We see a completely different picture when the test is performed on a system built around MSI Eclipse Plus mainboard. Disabled “C State” parameter wouldn’t let us even try increasing the multiplier to 22: it is always at 21x under heavy load.
The differences between mainboards are even greater in multi-threaded applications creating much heavier load. The graph below shows the changes in the clock frequency multiplier of Intel Core i7-920 processor during a one-hour stability test in Prime95. You can clearly see how uneven the load created by this test program is. At first it is relatively low, which allows Intel DX58SO mainboard to increase the multiplier to 21x pretty often.
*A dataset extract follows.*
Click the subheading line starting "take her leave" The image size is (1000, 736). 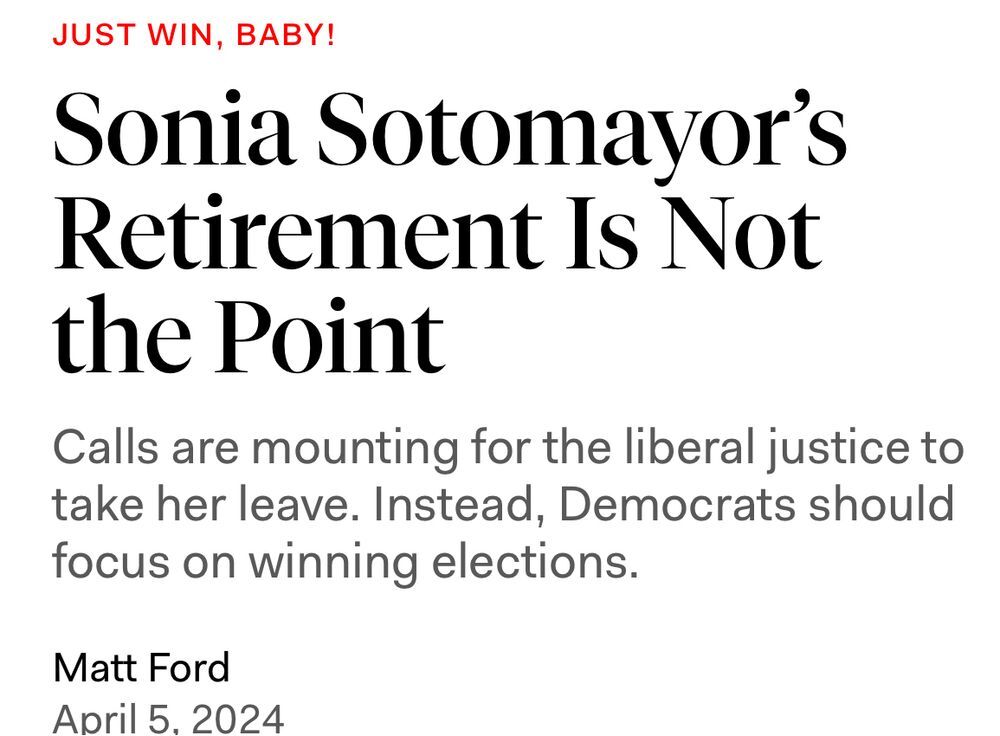[504, 505]
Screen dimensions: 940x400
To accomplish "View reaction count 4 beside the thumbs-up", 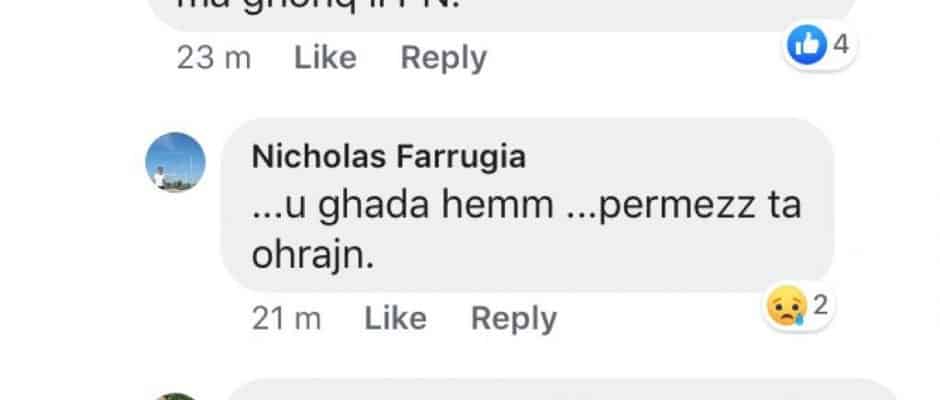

Then we see a long interval of higher load when the CPU is almost always working with its nominal multiplier of 20x. After that the load gets variable again and the multiplier is switching between 20 and 21 all the time.
Now it is clear why you most often see errors only at least 15 minutes into the Prime95 stability test, if there were none during the very first cycles. This is when the load increases and the overclocked system is no longer able to handle it.
And now let’s see how the same exact test went during CPU overclocking on MSI Eclipse Plus mainboard. Back then, when we tested MSI Eclipse Plus mainboard, we mentioned that the only case when the clock frequency multiplier of the Intel Core i7-920 processor would increase to 21x guaranteed, is under relatively low working load created by approximately two threads of Prime95 utility. Unlike Intel DX58SO, MSI Eclipse Plus mainboard is simply unable to increase the processor multiplier when all eight threads of Prime95 are working: it stays at 20x throughout the entire test.
Therefore, it is not surprising that Intel DX58SO mainboard is often ahead of its competitor. Although both mainboards employ dynamic Intel Turbo Boost technology, the specific implementation is different in each particular case. Intel mainboard allows the CPU to work with an increased clock multiplier much more often.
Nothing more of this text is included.